» **Selected extract**
┌──

Leith Athletic
- Full name: Leith Athletic Football Club
- Nickname: The Leithers
- Founded: 1887; reformed 1996
- Ground: Meadowbank Stadium, Edinburgh
- Capacity: 500
- Chairman: Ger Freedman
- Manager: Steven Freedman
- League: East of Scotland League First Division
- 2025–26: East of Scotland League First Division, 8th of 16
| Home colours | Away colours |

= Leith Athletic F.C. =

Association football club in Scotland

Leith Athletic Football Club is a football club based in the Leith area of Edinburgh, Scotland. They compete in the East of Scotland Football League, First Division. First team matches are played at Meadowbank Stadium.

The present club considers itself to be a continuation of the original Leith Athletic F.C., which was founded in 1887. They played in the Scottish Football League in four different spells between 1897 and 1953, but went out of business in 1955. The name was revived at local youth level in 1996. In 2008, Leith Athletic returned to senior football when they amalgamated with Edinburgh Athletic and took the latter's place in the East of Scotland League.

==History==

===Original club===
Leith Athletic were founded in 1887 in the Port of Leith. In 1891, Leith replaced Glasgow side Cowlairs in the Scottish Football League. After a reasonable start (fourth out of 12 in 1892), Leith had to apply for re-election in 1894 and 1895. They received only three votes in the latter year and were relegated to the Second Division. Leith fared rather better in the second flight, finishing second in 1896, 1897 and 1899, but they could not muster enough votes to be elected back into the First Division. In 1905, having failed again in the end of 1905 season voting, Leith Athletic were wound up and a new limited company formed to take over the old club's assets.

In 1891, Robert Clements and Matt McQueen played for Scotland against Ireland in Glasgow, McQueen having played a year earlier against Wales at Underwood Park in Paisley. Geordie Anderson, James Blessington and Robert Laing would represent the Scottish Football League against the Scottish Alliance League and the Irish League in the 1892–93 season. Blessington was transferred to Celtic in June 1893 for £20, and would gain four caps for Scotland against England and Ireland.

└──

» **To do**
A - According to the Leith Athletic text, in what year did the club return to senior football?
B - Rewrite the paragraph of the Leith Athletic text that begins "Leith Athletic Football Club is a football club based" as a short list, keeping its main facts.

» **Stored rows**
┌──

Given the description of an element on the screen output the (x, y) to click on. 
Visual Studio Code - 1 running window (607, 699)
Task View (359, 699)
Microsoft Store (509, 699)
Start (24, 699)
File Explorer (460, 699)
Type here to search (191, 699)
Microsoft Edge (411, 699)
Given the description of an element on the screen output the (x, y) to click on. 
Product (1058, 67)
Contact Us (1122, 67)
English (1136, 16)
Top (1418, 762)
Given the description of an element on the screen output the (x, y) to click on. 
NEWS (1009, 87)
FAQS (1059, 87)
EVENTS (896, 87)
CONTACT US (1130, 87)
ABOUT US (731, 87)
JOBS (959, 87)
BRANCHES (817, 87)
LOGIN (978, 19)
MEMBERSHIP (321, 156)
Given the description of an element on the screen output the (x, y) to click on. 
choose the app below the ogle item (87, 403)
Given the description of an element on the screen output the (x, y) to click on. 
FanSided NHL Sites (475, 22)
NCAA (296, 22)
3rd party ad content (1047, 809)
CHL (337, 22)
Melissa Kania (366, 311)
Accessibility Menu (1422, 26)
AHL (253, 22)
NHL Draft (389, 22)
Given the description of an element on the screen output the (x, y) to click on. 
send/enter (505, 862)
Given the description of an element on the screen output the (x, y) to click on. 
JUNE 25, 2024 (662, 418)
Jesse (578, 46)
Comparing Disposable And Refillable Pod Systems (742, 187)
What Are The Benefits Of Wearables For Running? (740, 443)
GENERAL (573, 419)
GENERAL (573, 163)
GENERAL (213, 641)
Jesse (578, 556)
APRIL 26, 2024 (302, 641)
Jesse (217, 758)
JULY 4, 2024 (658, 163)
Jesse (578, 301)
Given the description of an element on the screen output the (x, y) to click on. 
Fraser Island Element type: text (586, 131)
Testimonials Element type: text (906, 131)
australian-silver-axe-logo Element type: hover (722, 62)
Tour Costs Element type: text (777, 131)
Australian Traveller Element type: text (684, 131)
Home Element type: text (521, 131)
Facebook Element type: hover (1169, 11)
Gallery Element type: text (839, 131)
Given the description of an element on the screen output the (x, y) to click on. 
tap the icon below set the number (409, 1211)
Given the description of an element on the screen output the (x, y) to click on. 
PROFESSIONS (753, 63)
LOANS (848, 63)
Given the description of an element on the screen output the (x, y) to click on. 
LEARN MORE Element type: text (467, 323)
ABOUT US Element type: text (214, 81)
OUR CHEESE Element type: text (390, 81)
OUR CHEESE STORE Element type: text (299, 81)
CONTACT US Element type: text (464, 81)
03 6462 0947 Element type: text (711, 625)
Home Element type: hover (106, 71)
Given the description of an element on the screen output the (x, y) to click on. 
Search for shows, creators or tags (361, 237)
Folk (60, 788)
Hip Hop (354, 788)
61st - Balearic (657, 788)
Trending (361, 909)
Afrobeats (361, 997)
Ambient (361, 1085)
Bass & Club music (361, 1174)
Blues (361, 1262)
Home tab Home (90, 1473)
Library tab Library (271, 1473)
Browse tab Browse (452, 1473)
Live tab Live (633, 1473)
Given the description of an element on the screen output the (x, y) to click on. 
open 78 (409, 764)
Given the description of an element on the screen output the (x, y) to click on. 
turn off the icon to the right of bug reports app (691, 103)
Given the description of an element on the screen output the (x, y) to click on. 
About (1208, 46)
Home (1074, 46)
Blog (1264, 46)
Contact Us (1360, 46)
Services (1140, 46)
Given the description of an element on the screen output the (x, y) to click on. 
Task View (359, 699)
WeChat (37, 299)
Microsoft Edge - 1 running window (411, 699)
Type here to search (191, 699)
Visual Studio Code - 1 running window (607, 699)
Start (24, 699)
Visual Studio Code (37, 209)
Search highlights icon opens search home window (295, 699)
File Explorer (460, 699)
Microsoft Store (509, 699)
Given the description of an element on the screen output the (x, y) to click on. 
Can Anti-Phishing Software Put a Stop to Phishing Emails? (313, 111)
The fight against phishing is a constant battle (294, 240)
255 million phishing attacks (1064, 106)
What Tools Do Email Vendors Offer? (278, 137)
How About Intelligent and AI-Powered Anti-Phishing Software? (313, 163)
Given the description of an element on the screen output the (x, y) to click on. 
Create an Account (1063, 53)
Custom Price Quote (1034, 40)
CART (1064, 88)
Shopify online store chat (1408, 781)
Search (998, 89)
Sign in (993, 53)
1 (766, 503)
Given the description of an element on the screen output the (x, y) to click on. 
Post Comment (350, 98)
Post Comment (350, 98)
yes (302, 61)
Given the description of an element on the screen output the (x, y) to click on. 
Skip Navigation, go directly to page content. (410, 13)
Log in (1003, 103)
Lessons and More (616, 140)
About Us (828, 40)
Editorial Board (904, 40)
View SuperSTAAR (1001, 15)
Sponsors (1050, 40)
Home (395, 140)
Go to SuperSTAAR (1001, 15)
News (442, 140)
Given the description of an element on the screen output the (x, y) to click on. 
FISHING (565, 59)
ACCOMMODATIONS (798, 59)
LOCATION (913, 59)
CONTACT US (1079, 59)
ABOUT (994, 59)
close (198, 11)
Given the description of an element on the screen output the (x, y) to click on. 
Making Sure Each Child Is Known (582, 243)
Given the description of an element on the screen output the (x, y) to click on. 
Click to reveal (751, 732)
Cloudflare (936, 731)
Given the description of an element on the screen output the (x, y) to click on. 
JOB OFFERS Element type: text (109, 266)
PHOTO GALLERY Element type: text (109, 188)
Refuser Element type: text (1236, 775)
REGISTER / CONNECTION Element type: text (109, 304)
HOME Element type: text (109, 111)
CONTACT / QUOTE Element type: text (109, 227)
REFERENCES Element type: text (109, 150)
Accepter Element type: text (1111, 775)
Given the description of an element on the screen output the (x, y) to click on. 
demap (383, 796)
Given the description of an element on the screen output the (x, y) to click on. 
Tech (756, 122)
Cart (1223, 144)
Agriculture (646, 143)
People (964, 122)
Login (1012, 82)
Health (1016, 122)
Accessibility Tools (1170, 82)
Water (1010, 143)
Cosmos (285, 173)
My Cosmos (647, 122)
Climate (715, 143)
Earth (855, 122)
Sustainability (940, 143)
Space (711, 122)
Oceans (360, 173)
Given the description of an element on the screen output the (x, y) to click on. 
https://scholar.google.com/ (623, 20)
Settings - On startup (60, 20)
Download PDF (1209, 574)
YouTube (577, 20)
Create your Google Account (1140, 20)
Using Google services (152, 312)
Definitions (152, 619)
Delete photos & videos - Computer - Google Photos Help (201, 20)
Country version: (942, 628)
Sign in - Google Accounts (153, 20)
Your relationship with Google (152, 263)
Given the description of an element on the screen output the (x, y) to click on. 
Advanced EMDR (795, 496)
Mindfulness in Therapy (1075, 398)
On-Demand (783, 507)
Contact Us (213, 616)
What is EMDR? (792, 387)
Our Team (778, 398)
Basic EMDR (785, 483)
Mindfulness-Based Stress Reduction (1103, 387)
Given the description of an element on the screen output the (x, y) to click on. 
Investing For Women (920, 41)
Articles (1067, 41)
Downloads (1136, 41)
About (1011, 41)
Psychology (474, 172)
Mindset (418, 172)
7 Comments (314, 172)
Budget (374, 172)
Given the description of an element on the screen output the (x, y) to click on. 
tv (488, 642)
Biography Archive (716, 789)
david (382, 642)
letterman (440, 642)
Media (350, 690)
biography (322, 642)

└──

» **Results**
A - 2008.

B -
- Based in the Leith area of Edinburgh, Scotland
- Competes in the East of Scotland Football League, First Division
- Plays first-team matches at Meadowbank Stadium